Die Person im ersten TAP geht direkt auf die Aufgabe los, beschreibt kurz den Aufbau der Balken und vergleicht sie in ihrer Größe. Der x-Achse entnimmt sie die Bedeutung der Balken, fasst dann den rechten Balken in den Blick und hebt entsprechend dem optischen Eindruck hervor, dass in der Versuchsgruppe mehr Personen als in der Vergleichsgruppe über entwickelte Möglichkeiten der Problemlösung verfügen.

Die zweite Person schlägt einen anderen Weg ein. Bevor sie sich unmittelbar mit der Aufgabe beschäftigt, stellt sie einige Vorüberlegungen an. So etwa ruft sie Wissen über die vorliegende Grafik, also über Bakendiagramme ab.

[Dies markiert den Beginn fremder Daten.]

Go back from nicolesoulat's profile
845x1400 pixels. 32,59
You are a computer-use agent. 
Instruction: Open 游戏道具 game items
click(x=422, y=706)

Danach geht sie das Diagramm shr systematisch durch, dabei immer mit Kategorien ihres Wissens um den Aufbau von Balkendiagrammen arbeitend.

Beide Aktivitäten, Abruf von Wissen und planmäßiges Vorgehen, verweisen auf zwei zentrale Aspekte von Metakognition: den deklarativen und den exekutiven Aspekt (Flavell 1984; Kaiser, Kaiser 2006):

Als deklarativ wird Wissen über Metakognition bezeichnet. Es erstreckt sich auf die drei Größen Personen, Aufgaben und Strategien. Personbezogenes deklaratives Wissen umfasst Kenntnisse über eigene Lern- und Denkgewohnheiten, über die bei anderen beobachteten Vorgehensweisen sowie über menschliche Denkprozesse allgemein. Aufgabenwissen hält Informationen über Aufgabentypen und ihre jeweiligen Schwierigkeitsgrade bereit. Strategiewissen bezieht sich auf die Einsatz- und Leistungsmöglichkeiten der dem Einzelnen bekannten Verfahren.

Das abstrakte Wissen um Vorgänge ist die eine Sache, wichtig ist aber nicht zuletzt, es auch erfolgreich anwenden zu können. Dieser vom Wissen abzuhebende Umsetzungs- und Anwendungsvorgang wird als der exekutive Aspekt an Metakognition bezeichnet. Hier laufen drei ineinandergreifende Aktivitäten ab: Planung (planning), Steuerung (regulation) und Kontrolle (monitoring) der Denkabläufe.